▼
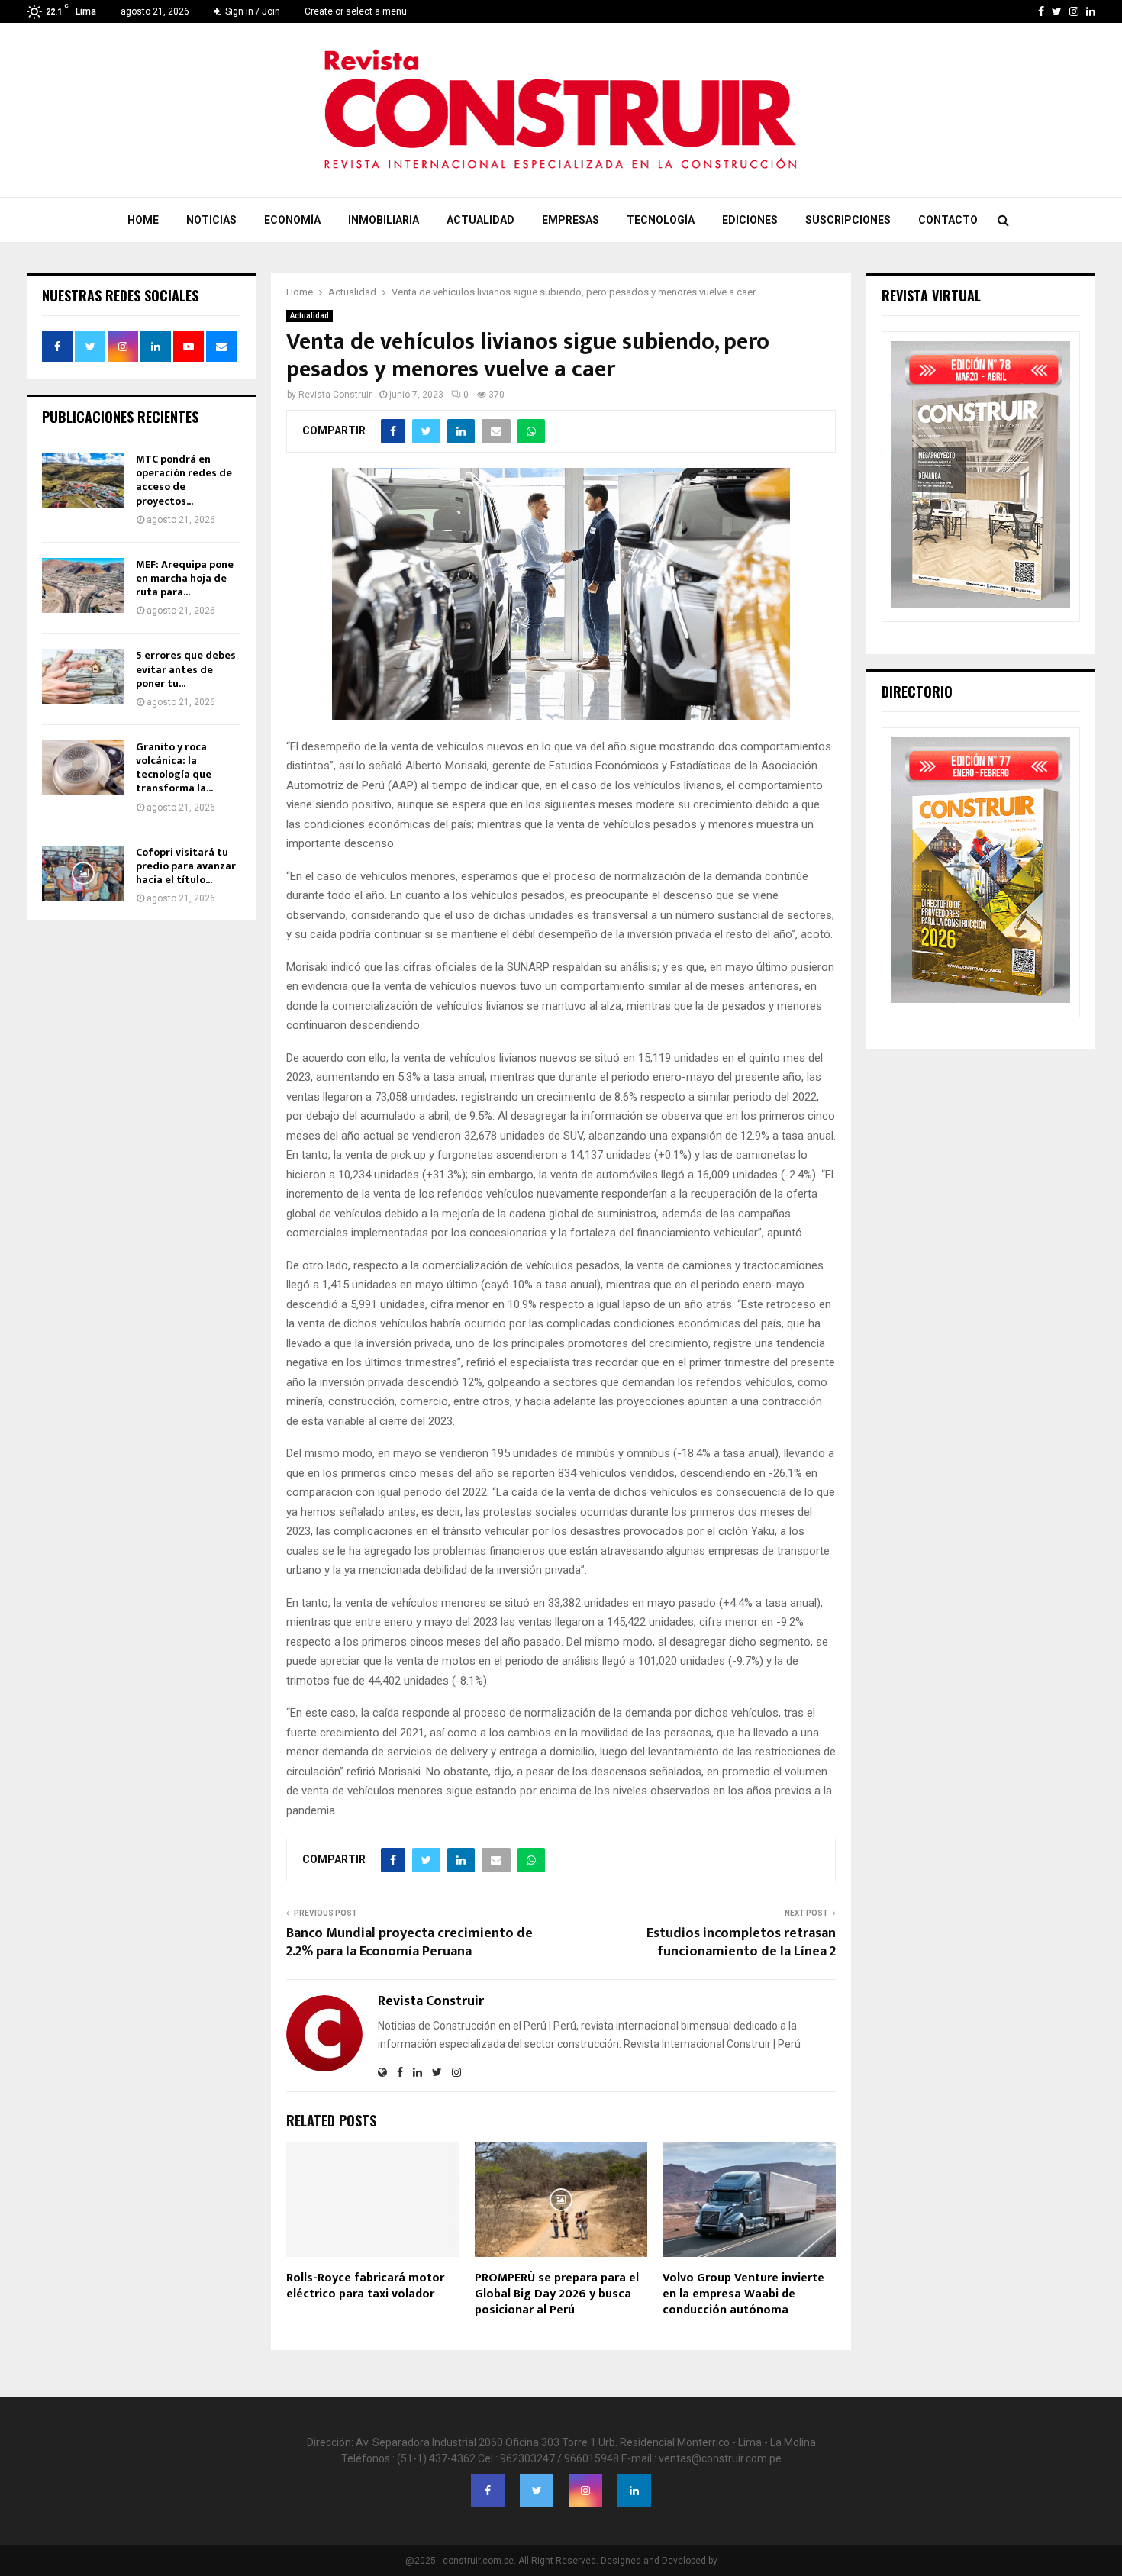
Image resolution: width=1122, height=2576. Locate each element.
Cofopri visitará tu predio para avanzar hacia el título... (186, 865)
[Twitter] (536, 2490)
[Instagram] (585, 2490)
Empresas (570, 220)
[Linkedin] (634, 2490)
▲
Could you repeat the data exactly, omitting its pictures?

### SOLUTION
Image resolution: width=1122, height=2576. Locate each element.
Cofopri visitará tu predio para avanzar hacia el título... (186, 865)
[Twitter] (536, 2490)
[Instagram] (585, 2490)
Empresas (570, 220)
[Linkedin] (634, 2490)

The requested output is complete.